Under its terms of reference, the review will define and determine risks to critical road and rail supply routes in the short and long-term, which may range from weather events to limited alternative transport modes.

It will also assess the potential vulnerabilities in these supply routes and determine which routes are at the highest risk of failure.

The review further aims to stocktake recent work by government and industry and present pragmatic options for governments to address identified risks.

BITRE noted international supply chain vulnerability, freight costs, the transport workforce and critical inputs to the transport sector are outside the scope of the review.

With a focus on road and rail infrastructure, the review will consider supporting work such as the Australian Infrastructure Plan, National Freight and Supply Chain Strategy, National Urban Freight Planning Principles, National Rail Action Plan, and the Supply Chain Resilience Initiative.

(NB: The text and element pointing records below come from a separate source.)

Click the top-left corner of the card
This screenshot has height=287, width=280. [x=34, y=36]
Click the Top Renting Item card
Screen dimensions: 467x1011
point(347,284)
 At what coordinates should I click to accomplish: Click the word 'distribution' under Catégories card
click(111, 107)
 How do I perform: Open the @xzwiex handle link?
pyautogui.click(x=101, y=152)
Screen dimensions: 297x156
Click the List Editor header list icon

The work will engage closely with the Freight Industry Reference Panel, which intends to provide insight on the implementation of strategies and feedback on progress.

It will also consult with key infrastructure owners and operators, freight industry stakeholders, state and territory governments, Infrastructure Australia, CSIRO, and relevant government departments.

The work was commissioned this month by deputy prime minister and minister for infrastructure, transport and regional development Barnaby Joyce, and will conclude by December this year.